Нельзя определить личное, а тем более политическое отношение к безымянному режиму. Если мы не способны к понятийному осмыслению своей реальности, то становимся пленниками реальности чужой. Ведь, как пишут Стивен Хокинг и Леонард Млодинов в своей книге «Высший замысел», «не существует концепции реальности, не зависящей от картины мира, или от теории. Мы же вместо этого примем точку зрения, которую станем называть моделезависимым реализмом…»[1]. Ниже они добавляют: «Никакой моделенезависимой проверки реальности нет. Следовательно, хорошо построенная модель создает собственную рельность. (…) Моделезависимый реализм применим не только к научным моделям, но и к сознательным и подсознательным мысленным моделям, которые все мы создаем, чтобы интерпретировать и понять повседневность»[2].
Если так обстоит дело в природе, то это тем более справедливо и в отношении человеческого общества. Смысл изучаемому придают когнитивные механизмы нашего сознания. Не располагая соответствующими языковыми, понятийными рамками, мы превратимся в пассивных статистов в сконструированной чужим языком, навязанной нам реальности, отрицающей наши ценности. Создание языка, основанного на нашей собственной системе ценностей, является первым и неизбежным шагом на пути к обретению нами самоидентичности и свободы.
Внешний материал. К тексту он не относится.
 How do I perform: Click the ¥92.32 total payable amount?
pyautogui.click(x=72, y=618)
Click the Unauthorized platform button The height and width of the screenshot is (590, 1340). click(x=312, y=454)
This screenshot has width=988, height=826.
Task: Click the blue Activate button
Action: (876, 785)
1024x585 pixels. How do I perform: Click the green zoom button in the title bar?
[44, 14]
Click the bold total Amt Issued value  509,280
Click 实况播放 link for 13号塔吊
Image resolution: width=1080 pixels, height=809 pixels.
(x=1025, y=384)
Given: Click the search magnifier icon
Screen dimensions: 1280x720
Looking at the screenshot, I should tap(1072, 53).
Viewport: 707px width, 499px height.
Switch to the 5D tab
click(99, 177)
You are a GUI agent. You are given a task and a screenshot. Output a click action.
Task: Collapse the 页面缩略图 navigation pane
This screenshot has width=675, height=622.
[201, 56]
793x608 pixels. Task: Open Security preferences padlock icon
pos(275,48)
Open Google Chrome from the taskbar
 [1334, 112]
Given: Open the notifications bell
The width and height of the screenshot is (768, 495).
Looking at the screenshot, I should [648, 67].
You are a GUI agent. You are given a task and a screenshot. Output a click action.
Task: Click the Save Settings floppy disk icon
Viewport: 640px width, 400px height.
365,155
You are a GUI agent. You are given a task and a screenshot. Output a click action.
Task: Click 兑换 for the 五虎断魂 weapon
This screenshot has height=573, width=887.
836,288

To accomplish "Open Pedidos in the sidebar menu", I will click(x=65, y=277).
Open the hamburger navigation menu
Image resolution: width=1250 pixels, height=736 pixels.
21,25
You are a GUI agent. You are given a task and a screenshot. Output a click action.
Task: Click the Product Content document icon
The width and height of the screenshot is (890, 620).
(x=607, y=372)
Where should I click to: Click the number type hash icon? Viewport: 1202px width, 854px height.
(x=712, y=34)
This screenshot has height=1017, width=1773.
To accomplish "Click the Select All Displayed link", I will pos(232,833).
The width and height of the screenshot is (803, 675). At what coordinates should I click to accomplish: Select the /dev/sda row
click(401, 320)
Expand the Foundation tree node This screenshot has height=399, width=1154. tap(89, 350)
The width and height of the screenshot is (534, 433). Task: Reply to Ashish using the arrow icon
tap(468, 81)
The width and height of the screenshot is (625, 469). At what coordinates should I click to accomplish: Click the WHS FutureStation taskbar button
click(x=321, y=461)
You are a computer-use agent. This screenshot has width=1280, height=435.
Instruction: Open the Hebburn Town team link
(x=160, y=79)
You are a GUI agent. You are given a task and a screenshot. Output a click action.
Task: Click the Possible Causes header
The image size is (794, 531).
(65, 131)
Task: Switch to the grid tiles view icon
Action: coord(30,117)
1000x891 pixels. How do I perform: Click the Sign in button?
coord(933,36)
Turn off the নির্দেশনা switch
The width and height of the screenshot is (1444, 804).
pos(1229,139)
Это элементарная предпосылка для того, чтобы индивидуум или социум не был вынужден дрейфовать в чужой для него, не поддающейся интерпретации реальности, построенной с помощью продиктованного другими языка.
Во время смены общественного строя, сопровождавшего крах коммунистических режимов в Восточной Европе на рубеже 1989–1990 гг., формула перемен казалась ясной: был совершен переход от однопартийной диктатуры, которую характеризовала государственная монополия на собственность, к многопартийной парламентской демократии, основывающейся на частной собственности и рыночной экономике. Эта модель, образцом которой служат западные демократии, получила название либеральной демократии, причем независимо от того, идет ли речь о президентской или о парламентской ее форме, ведь суть обеих этих форм составляют такие институциональные гарантии, как разделение властей, сменяемость правительства и нормы добросовестной политической конкуренции в сфере политики, а также преобладание частной собственности, прозрачность экономической конкуренции и обеспечение безопасности собственности в области экономики.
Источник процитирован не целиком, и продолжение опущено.